Il bullismo è un fenomeno sempre più presente nel nostro tempo e può essere definito come: “un’azione che mira deliberatamente a fare del male o a danneggiare, spesso è persistente ed è difficile difendersi per coloro che ne sono vittima” (Sharp e Smith,1995).
La principale caratteristica comune ai bulli è il comportamento aggressivo verso gli altri, sia adulti, sia coetanei. Essi amano scontrarsi coi ragazzi più deboli, da cui possono facilmente difendersi, ma litigano senza paura anche con gli altri, perché si sentono forti e sicuri. Sentono il bisogno di dominare perché vedono la violenza come qualcosa di positivo e sono spesso impulsivi. Hanno un’opinione positiva di sé ed hanno scarsa empatia verso le vittime. E’ stato notato che dietro al loro comportamento aggressivo, nascondono insicurezza e ansia.
Vi è anche: il sottogruppo tra i bulli; definiti bulli passivi, che corrispondono a coloro che seguono e rispettano il capo bullo e che preferiscono vedere la violenza fatta da altri.
E’ stato studiato come spesso il bullo è generato dall’ambiente famigliare, “dall’aria che si respira in casa”. Diversi autori ( Patterson e Capaldi, 1985; Patterson e Dishion, 1987; Patterson e Dishion,1985; Molina e Pelham, 2003) hanno individuato tra i fattori di rischio, per lo sviluppo di comportamenti devianti nell’adolescenza, i seguenti:
• Scarse competenze educative dei genitori ( incoerenza, lasciar fare, estrema criticità, disciplina negativa, espressioni di ostilità, uso duro di punizioni fisiche, abusi, aggressività);
• Problemi psichiatrici dei genitori;
• Elevata conflittualità genitoriale;
• Basso reddito;
• Comportamenti antisociali o tossicodipendenza dei genitori;
• Scarso coinvolgimento dei genitori nelle esperienze scolastiche dei figli;
• Gravidanza precoce;
• Precoce presenza di disturbi del comportamento (come il disturbo della condotta ed il disturbo oppositivo – provocatorio ) nei bambini;
• Presenza del disturbo da deficit di attenzione e iperattività nei bambini (ADHD).

════════

* LAVORO DA SVOLGERE *
[A] Rispondi alle seguenti domande sul testo sul bullismo.
(i) A quali autori e a quale anno è attribuita la definizione di bullismo riportata?
(ii) Con quale nome vengono indicati i bulli che seguono e rispettano il capo bullo?
(iii) Che cosa nascondono i bulli dietro al loro comportamento aggressivo?
[B] Riporta dal testo sul bullismo il passo che comincia con "Il bullismo è" e prosegue fino a "insicurezza e ansia.".

* MATERIALE *
════════

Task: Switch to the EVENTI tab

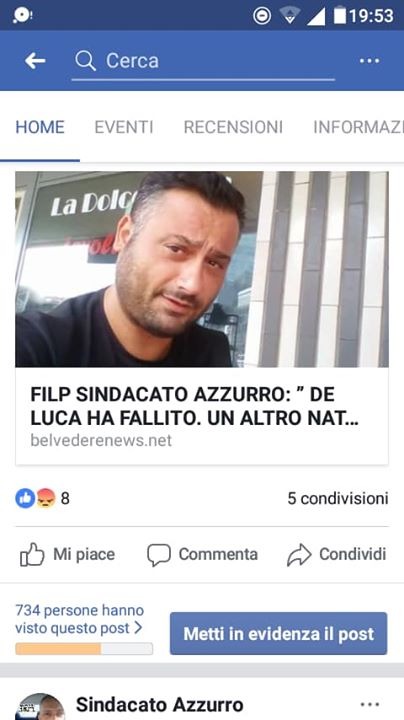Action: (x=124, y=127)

════════

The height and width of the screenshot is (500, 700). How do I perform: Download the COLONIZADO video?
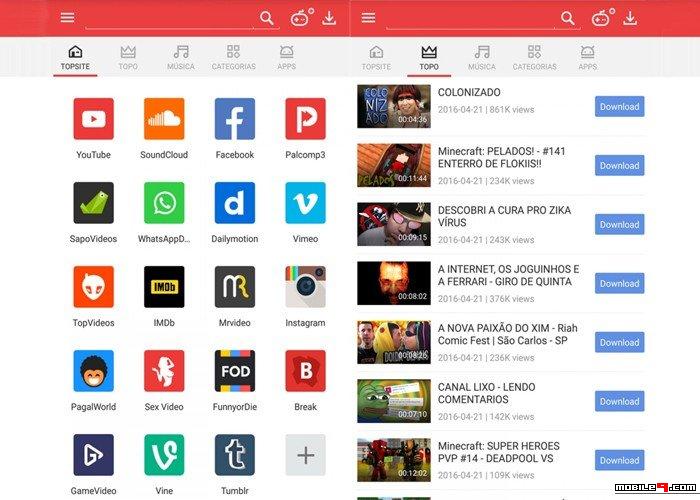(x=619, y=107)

════════

* RISULTATI *
[A]
(i) Sharp e Smith, 1995.
(ii) Bulli passivi.
(iii) Insicurezza e ansia.

[B]
Il bullismo è un fenomeno sempre più presente nel nostro tempo e può essere definito come: “un’azione che mira deliberatamente a fare del male o a danneggiare, spesso è persistente ed è difficile difendersi per coloro che ne sono vittima” (Sharp e Smith,1995).
La principale caratteristica comune ai bulli è il comportamento aggressivo verso gli altri, sia adulti, sia coetanei. Essi amano scontrarsi coi ragazzi più deboli, da cui possono facilmente difendersi, ma litigano senza paura anche con gli altri, perché si sentono forti e sicuri. Sentono il bisogno di dominare perché vedono la violenza come qualcosa di positivo e sono spesso impulsivi. Hanno un’opinione positiva di sé ed hanno scarsa empatia verso le vittime. E’ stato notato che dietro al loro comportamento aggressivo, nascondono insicurezza e ansia.